Moderator: Richard G Brown
Richard is Executive Architect, Industry Innovation, Banking and Financial Markets for IBM UK and adviser on cryptocurrency and decentralised consensus space.

When I want to understand the fundamentals of blockchain technology I read Richard Brown’s blog.

I went to the event to help me learn the answer to three questions

  1. Is shared immutability the reason all the big banks are investing in blockchain R&D?
  1. Are there any Bank blockchain initiatives emerging from the innovation sandbox?
  1. Is a permissioned blockchain system secure?

Is shared immutability the reason all the big banks are investing in blockchain R&D?

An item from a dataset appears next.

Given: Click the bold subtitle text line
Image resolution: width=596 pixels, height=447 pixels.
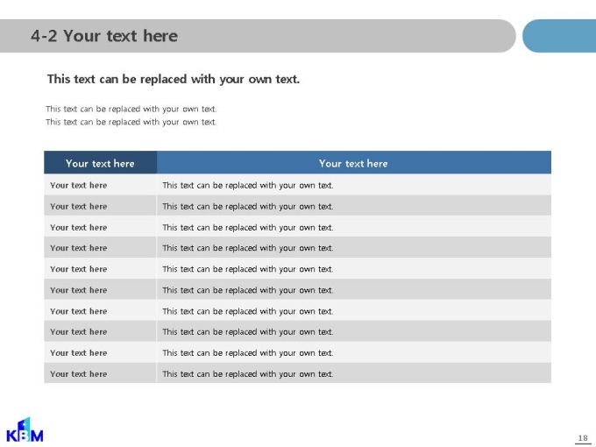Looking at the screenshot, I should pyautogui.click(x=174, y=79).

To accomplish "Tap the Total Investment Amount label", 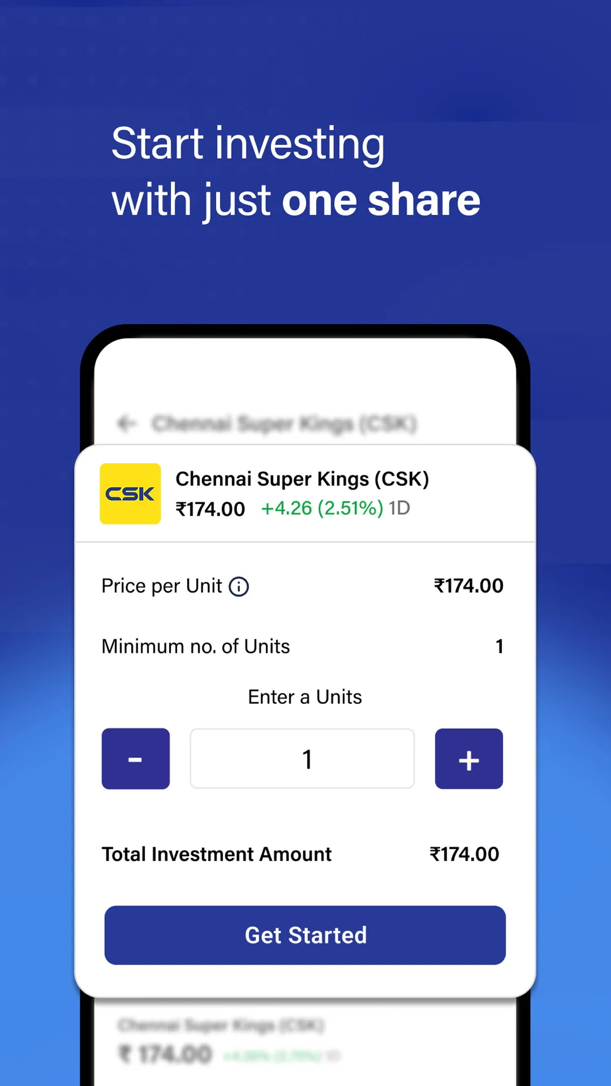I will [216, 854].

This was my theory going into the event. The theory is that for interbank use cases in domains such as post trade settlement and compliance, a traditional shared database is not enough. There must be 100% confidence that none of the participants can change the database.

This was not much discussed, so no further insight on this score.
One thing that did come out was the real cost of long settlement times. The cost in terms of market risk and counterparty risk is real. This was a bigger driver than reducing intermediary fees.

Are there any Bank blockchain initiatives emerging from the innovation sandbox?

There is certainly a lot of activity. Most major banks have announced some R&D type initiative and this news about inter-bank standards initiatives is significant:

“Nine of the world’s biggest banks on Tuesday threw their weight behind blockchain, the technology that powers bitcoin.

Barclays, BBVA, Commonwealth Bank of Australia, Credit Suisse, JPMorgan, State Street, Royal Bank of Scotland, and UBS have all formed a partnership to draw up industry standards and protocols for using the blockchain in banking.

The partnership is being led by R3, a startup with offices in New York and London headed by David Rutter, the former CEO of ICAP Electronic Broking and a 32-year veteran of Wall Street.”

Update: Richard G Brown is now working for this R3 firm.

The bank’s interest seems to be nothing to do with Bitcoin. Nor is this disruptive to the banks. This is disruptive for certain intermediaries that the banks use to process transactions. They could be replaced by an immutable shared database and some smart contracts. However, for the banks this is sustaining innovation. This is nothing more or less than the on-going quest to take costs out of IT processes. That may sound boring (yawn, only sustaining innovation) but when banks and brokers spend over $500 billion a year on IT, it is interesting to a lot of people.

The question is whether any systems are close to going live or are we still in the R&D phase? I can see B2C Ethereum apps in the wild, but these B2B use cases are more complex.

None were mentioned. This is not surprising. These are complex processes and the technology is still new.

Is a permissioned blockchain system secure? 

This is a complex technical debate.

Many take the view that the only way to have secure transactions is to have them verified by the Bitcoin miners.

The other view is that a permissioned blockchain enables transaction throughput to scale (and that scaling is an issue with Bitcoin).

I think it is about B2C vs B2B. A B2C system must be permissionless (could use Ethereum or Sidechains). However the technical people I trust tell me that permissioned blockchains are secure enough for B2B apps. To put that in context, SWIFT has 9,000 member banks. If  all member banks used a permissioned immutable shared database, that would be a tiny, tiny number of nodes compared to even a very small B2C system.

The “civil war” over Bitcoin block size was much discussed but it felt like a distraction, People want an answer – one way or another – so that one can plan a way forward (could be Ethereum or Sidechains). I sense consensus that it should be increased. All the heated debate was just about how much and how fast. There is clearly a governance issue around Bitcoin.